From: Peter Ruest (pruest@pop.mysunrise.ch)
Date: Thu Feb 13 2003 - 00:52:31 EST
Dear friends,
there has been quite some discussion recently about the origin of
biological information, which I greatly enjoyed (Don Winterstein, Jim
Armstrong, Blake Nelson, Robert Schneider, David Campbell,..). The
question was how evolution of complex biological systems can happen, and
whether God might be feeding in information, e.g. by selecting specific
outcomes from apparently random distributions of mutations (perhaps by
directing elementary events through specific "collapses" of
quantum-mechanical probability density functions), or whether he is
usually just watching what is happening "spontaneously" (apart from a
difficult-to-describe general providential "maintenance" and holding in
existence all that occurs), as his creation is fully functional.

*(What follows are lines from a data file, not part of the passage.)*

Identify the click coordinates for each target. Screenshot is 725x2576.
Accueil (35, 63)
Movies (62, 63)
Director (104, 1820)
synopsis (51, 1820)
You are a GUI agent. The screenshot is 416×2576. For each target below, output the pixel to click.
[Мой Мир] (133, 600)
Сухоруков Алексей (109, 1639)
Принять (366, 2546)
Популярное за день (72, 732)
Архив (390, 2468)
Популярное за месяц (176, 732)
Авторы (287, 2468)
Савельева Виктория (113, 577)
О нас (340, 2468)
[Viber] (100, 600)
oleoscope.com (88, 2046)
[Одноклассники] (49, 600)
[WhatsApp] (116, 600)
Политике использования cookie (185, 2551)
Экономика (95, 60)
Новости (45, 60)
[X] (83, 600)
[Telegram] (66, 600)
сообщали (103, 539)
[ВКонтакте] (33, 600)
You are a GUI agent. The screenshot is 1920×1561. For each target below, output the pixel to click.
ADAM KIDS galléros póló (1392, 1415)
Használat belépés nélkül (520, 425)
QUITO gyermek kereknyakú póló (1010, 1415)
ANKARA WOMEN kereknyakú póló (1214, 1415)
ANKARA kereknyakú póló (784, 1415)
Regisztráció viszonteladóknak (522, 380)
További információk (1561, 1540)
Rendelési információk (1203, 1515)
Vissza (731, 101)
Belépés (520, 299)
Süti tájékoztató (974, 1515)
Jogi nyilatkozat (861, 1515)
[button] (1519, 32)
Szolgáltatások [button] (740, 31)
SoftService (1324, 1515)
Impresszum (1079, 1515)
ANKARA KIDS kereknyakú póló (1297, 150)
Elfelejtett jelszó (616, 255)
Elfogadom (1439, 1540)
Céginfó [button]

I have argued for "God's hidden options" of, e.g., selecting critical
mutations from apparently random distributions: P. Rüst, "Creative
providence in biology", PSCF 53/3 (Sept. 2001), 179-183;
http://www.asa3.org/ASA/PSCF/2001/PSCF9-01Ruest.pdf; P. Rüst, "God's
Sovereignty in Creation - a reply to Howard Van Till", PSCF 54/3 (Sept.
2002), 216-217.
Now, I came across a very interesting paper by Denton M.J., Marshall
C.J., Legge M., "The protein folds as Platonic forms: new support for
the pre-darwinian conception of evolution by natural law", Journal of
Theoretical Biology 219 (2002), 325-342. It's the Mike Denton who wrote
the book, "Evolution, a Theory in Crisis". I met him in 1988 at the
Conference "Sources of Information Content in DNA" in Tacoma, WA. At
least at that time, he apparently was an agnostic. I haven't been in
contact with him since. Despite his severe criticism of the evolutionary
theory, he believed (and believes) that evolution is happening.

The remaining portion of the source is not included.